The history: The polo shirt, though created decades earlier, “must have peaked as a signifier of prep insidership in the 1970s,” Troy Patterson wrote in 2015 for New York Times Magazine. “By 1982, the casual version of the Ivy League look had emerged as mass style. (Garment company) Izod moved $400 million worth of shirts that year.” And, obviously, they’re still popular.

In terms of the collar, Patterson said the “flap of fabric, so often superfluous to function, frames the face and caps the body, proving essential to tone.”

And of the popped collar, Patterson write: “To upturn it, reappropriating the collar as a haughty ruff, is controversial; the wearer risks resembling an antagonist from an ’80s comedy, one of the snooty stooges upon whom the nerds revenge themselves.”

I don’t like snooty stooges.

When I was younger, I knew a guy who wore two polos at the same time and, of course, popped the collars of each. I didn’t know the guy well and, well, that’s because I didn’t want to get to know him. I don’t think the popped collars were the only deterrent, but that’s the thing I most remember about him.

I was judgmental, more so than I am now ... though I still find myself rolling my eyes at the popped collars I’m seeing in Harbour Town this week.

Again, there aren’t many of them.

Still, there’s no excuse for it, right? I mean, not a single PGA Tour pro I saw today on the course — all of whom are wearing polos — had their collar upturned. And GQ Magazine, at least in January 2016, said, when it comes to polo shirts, “we are categorically anti-popped collar.”

Why would anyone do it?

I ran into Charlie Hawes, a towering man from Lansing, Mich., in bright red polo shirt, behind Hole No. 13. His collar? Turned up.

He doesn’t usually pop it. When asked why, he shrugged and said, “It’s kind of uncomfortable.”

You know why he turned it up today: the sun. Got to protect the neck.

Gregg DeCrane, whom I encountered on the front nine, said that was his mission.
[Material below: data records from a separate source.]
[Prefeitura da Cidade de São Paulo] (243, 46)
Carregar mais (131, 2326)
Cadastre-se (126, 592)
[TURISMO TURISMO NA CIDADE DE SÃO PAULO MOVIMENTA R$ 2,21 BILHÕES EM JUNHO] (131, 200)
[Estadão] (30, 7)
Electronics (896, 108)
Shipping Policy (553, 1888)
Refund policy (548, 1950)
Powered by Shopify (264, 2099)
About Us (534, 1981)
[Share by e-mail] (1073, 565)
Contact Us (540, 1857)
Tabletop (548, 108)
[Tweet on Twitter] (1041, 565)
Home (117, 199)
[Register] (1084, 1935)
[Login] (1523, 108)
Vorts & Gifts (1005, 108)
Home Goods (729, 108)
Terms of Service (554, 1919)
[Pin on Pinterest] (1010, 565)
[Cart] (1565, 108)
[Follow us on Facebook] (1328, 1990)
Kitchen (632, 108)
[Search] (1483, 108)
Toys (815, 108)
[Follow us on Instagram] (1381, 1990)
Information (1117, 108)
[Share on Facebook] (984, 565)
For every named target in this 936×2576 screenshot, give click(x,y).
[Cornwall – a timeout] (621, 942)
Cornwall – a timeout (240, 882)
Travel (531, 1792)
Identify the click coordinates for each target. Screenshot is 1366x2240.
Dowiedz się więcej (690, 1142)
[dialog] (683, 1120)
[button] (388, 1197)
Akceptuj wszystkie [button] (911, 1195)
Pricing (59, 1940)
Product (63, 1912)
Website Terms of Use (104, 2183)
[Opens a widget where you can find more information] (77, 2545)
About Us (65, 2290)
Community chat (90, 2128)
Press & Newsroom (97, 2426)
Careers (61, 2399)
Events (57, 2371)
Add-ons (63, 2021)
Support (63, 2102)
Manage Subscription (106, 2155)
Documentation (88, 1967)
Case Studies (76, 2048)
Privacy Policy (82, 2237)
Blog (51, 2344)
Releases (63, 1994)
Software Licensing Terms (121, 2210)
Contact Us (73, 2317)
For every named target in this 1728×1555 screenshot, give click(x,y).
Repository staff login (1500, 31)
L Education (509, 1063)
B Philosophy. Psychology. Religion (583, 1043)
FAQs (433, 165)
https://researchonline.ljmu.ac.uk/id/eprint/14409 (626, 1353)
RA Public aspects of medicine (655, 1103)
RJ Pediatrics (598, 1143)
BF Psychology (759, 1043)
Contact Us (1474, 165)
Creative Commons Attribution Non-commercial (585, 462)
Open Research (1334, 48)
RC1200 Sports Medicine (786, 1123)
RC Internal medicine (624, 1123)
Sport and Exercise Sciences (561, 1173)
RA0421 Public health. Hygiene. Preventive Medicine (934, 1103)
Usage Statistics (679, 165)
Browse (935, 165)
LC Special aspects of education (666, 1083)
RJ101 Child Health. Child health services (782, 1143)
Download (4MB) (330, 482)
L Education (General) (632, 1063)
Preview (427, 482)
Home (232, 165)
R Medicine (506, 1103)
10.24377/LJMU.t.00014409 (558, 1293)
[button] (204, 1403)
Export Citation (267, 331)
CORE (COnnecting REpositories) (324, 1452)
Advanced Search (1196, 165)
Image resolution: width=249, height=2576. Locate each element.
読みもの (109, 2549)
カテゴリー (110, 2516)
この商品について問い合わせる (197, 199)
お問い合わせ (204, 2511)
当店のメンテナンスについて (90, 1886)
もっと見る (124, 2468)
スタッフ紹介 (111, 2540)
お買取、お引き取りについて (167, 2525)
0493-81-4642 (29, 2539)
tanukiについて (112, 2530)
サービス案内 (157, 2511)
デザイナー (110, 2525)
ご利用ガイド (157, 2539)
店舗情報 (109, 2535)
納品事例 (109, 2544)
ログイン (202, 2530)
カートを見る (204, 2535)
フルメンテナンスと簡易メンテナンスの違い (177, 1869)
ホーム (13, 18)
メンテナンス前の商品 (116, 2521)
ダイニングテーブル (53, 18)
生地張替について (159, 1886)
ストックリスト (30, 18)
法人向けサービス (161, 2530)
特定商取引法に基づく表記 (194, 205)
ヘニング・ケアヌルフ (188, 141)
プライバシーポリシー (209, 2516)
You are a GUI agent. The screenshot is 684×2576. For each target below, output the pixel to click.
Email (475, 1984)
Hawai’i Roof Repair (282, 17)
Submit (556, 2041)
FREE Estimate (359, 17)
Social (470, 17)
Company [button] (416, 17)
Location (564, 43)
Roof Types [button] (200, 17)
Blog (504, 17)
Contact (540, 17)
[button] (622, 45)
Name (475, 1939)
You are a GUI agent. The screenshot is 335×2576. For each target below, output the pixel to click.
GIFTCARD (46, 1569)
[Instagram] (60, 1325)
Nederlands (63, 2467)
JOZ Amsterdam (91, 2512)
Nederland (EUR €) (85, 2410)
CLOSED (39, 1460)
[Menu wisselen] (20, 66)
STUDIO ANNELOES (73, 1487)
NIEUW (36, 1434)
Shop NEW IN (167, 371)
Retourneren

The Ohio native and current Sunset Beach, N.C., resident had, in addition to a popped collar, a wide-brim hat that offered double protection for that sensitive spot atop the shoulders.

He’s not a regular collar-popper, per se: “It’s not a one-time thing, it’s a sun-time thing,” he said, joking that he didn’t have much need for neck protection when he lived in the colder, grayer Midwest.

Mark Collins, who sported a lime-green-striped polo, stood near the practice putting green as I neared the clubhouse.

The Hilton Head resident’s been coming to the Heritage for 18 years, he said.

“I’m not into fashion statements,” he said, smiling slightly.

He, too, had popped his collar to keep the sun off his neck. His wife, he said, would be mad if he got a sunburn — he hadn’t worn any sunscreen.

Neither had I.

And my neck is burned.

Was burned, or burning, yesterday when I sat in the stands near No. 18 watching some groups make their turns.

I could have prevented it, I guess.

But I was too cool to pop my collar.